- Bruce has delivered some amazing box artwork. Can’t wait to show this off.
- Detecting creatures being squished by the environment is a bug that I thought I had resolved, but reappeared when I started making levels using the ice blocks. I spent all morning with this nightmare and it’s still unresolved…
- Heading out of town this weekend which will include showcasing the game to a new group of friends.
- I think I’ve figured out what the story will be. Until now it’s been pretty vague.
Slightly Different World
This evening was an IGDA-organized “Meet The Press” event at Google campus in Mountain View, which I attended with a few friends. It was an interesting experience because it showed a completely different side of game development, something I only get a glimpse of every so often. This is the side of game development about market share, numbers, percentages, billions, social, mobile, mid-core. For the most part I’m exposed to the indie, creative, artist, nerdy, emo, poverty-stricken side of game development. It’s good to get things from both sides, but I definitely feel more at home with the indies.
Another Two Weeks, Then Another…
There’s this struggle. On one hand, you want to make the best game you can make. On the other hand, you want to actually finish the game. These are the opposing forces that make the creative process so difficult.
There are lots of indie games where I’m playing and thinking, if only they spent another two weeks, they could have bumped it up from a 3.5 to a 3.75. They stopped when they were in arm’s reach of something really polished. There’s some new stuff there, but it wasn’t given enough iteration. Not enough testing. Six months of work to get where they got, and maybe it would have been twice as good with just another two weeks.
Then again, by releasing the game they are able to start working on the next thing.
The problem is that games always seem to offer the most rewards right at the end of the project. You can finally see how things are working, and you’re making awesome strides every day. Just give it another couple weeks, think of how much better it will be!
Knowing how long to spend on the project is one of the most difficult parts of game development for me. I wish I had a formula, or some sort of answer, but I just don’t.

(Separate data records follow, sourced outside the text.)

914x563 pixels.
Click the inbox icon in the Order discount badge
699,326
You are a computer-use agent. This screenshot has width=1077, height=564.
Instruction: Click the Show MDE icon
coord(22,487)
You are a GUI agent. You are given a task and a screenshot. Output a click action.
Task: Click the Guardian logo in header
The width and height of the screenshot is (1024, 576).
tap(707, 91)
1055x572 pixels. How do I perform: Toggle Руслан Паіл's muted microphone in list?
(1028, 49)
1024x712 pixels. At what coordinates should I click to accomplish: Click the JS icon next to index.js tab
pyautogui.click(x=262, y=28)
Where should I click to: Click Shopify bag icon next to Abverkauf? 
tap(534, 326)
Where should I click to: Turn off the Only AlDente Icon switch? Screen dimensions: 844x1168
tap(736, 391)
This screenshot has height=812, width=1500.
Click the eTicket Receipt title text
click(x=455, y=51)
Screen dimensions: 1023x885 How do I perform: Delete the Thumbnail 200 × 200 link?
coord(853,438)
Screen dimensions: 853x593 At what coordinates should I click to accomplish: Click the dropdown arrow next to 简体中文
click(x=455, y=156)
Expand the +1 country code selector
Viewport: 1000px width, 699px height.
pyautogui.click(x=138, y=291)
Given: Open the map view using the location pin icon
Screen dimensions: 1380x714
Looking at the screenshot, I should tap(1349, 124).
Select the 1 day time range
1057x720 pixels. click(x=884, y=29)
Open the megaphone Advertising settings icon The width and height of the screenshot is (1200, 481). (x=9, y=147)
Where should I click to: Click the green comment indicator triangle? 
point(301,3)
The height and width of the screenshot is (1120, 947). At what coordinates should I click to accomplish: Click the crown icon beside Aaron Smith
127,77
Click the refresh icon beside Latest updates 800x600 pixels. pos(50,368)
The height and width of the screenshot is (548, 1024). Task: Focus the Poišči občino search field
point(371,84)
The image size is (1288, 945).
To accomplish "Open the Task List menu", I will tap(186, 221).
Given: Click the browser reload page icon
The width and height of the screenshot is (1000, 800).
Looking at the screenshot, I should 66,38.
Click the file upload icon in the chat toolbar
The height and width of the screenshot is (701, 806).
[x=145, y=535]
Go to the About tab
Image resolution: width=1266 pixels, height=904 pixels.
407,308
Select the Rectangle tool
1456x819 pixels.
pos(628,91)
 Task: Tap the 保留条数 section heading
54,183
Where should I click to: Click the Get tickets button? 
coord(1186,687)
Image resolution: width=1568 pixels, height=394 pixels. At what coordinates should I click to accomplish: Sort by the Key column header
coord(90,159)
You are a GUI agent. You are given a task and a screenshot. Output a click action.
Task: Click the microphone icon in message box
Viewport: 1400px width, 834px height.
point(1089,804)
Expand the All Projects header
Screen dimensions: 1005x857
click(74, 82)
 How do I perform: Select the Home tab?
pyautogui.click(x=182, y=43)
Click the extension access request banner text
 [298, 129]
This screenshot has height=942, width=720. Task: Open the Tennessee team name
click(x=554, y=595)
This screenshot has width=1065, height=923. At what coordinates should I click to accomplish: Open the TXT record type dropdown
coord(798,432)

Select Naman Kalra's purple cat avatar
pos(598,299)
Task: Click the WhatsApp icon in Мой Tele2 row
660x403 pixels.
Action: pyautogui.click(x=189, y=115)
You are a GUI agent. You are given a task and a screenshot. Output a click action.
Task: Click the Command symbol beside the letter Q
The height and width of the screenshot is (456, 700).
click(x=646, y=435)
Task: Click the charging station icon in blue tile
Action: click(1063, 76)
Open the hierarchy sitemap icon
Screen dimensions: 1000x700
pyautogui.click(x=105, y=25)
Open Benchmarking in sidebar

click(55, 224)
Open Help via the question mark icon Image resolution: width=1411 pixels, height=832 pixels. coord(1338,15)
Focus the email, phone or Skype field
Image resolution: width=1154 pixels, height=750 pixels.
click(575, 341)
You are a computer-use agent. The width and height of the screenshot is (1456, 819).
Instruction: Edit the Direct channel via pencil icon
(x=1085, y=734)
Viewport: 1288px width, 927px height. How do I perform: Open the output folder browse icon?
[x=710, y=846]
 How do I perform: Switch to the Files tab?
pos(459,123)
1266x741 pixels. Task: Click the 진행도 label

There’s something to be said for spending another two weeks, and there’s something to be said for just releasing it even though two more weeks would have improved it.
Owlboy
The production value here is just spectacular. Thanks to Freakin’ Indies for pointing me here.
I really hope this is a smash hit for D-Pad Studio, because the amount of work that went into these sprites and backgrounds is mind-blowing. This really is picking up where the SNES and Neo-Geo left off.